The Expert Trap is the belief that leadership is a performance art where you must have a quick, clever answer for every problem. I suspect it’s more unconscious bias than actively trying to one up everyone else.
But when you fake an answer, or fill the room with corporate speak—you do three dangerous things:
You cap your upside. You often agree to terms or timelines you don’t fully understand.
You destroy your leverage. You are no longer assessing the deal; you are now defending a position that was just made up on the fly.
You signal weakness. Your urgency can be perceived as desperation or submissiveness.
Most executives think they need all the answers to win.
Wrong.
In complex negotiations, the person pretending to know everything is usually the weakest link.
The one that has it all figured out—with utmost certainty—is the one most blinded to getting creative, building stronger and more collaborative outcomes, and most likely to fall trap to precedents, benchmarks, and the way it’s always been done.
The person asking the questions is the one in control.
And you can tell if a senior leader is worth their salt by the quality of questions that they ask and how much extreme ownership of their failures that they claim.

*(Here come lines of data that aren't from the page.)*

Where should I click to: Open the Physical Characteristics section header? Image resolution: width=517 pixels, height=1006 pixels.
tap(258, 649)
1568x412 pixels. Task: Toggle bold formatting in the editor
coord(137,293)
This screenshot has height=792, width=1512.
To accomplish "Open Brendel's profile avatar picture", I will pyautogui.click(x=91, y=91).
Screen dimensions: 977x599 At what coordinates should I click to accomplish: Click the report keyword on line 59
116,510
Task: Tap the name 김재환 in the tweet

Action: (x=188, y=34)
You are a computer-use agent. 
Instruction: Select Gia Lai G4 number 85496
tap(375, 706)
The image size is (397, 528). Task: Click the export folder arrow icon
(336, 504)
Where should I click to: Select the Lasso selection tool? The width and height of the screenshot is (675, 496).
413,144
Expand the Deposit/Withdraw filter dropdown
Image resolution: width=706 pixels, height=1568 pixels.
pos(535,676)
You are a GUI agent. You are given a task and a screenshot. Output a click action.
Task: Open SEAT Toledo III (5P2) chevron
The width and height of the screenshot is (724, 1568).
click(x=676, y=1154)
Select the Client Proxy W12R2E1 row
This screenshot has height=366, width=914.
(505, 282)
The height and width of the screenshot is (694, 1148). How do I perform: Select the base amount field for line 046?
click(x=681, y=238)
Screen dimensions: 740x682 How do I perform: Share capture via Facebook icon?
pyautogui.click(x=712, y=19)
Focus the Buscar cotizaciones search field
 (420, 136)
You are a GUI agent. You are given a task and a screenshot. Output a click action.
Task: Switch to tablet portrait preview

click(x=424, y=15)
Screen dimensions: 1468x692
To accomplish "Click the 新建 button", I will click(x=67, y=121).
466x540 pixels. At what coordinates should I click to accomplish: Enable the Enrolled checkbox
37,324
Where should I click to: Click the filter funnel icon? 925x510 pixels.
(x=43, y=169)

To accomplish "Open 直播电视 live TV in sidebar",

We’ll save that topic for another article.
Your goal is never to prove how smart you are.
It’s to get the best outcome for as many people as possible. And sometimes, the smartest move you can make is to look the other person in the eye and admit you don’t know exactly how to do it.
The Leverage Shift
Think about the mechanics of each high-stakes conversation you have.
There is a currency in the room: Information.
The person speaking is the person spending that currency.
They are revealing their position, their constraints, and their logic. The person listening—and asking questions—is the one collecting it.
When you rush to answer a question you don’t understand, you are voluntarily handing over your leverage. You are “spending” credibility you don’t have to defend a position you don’t fully understand.
The moment you decide to push out any answer to fill dead air, you stop listening to understand and start listening to survive.
You more easily miss the subtle cues, the hesitation in their voice, or the gap in their logic that could have won you a better deal.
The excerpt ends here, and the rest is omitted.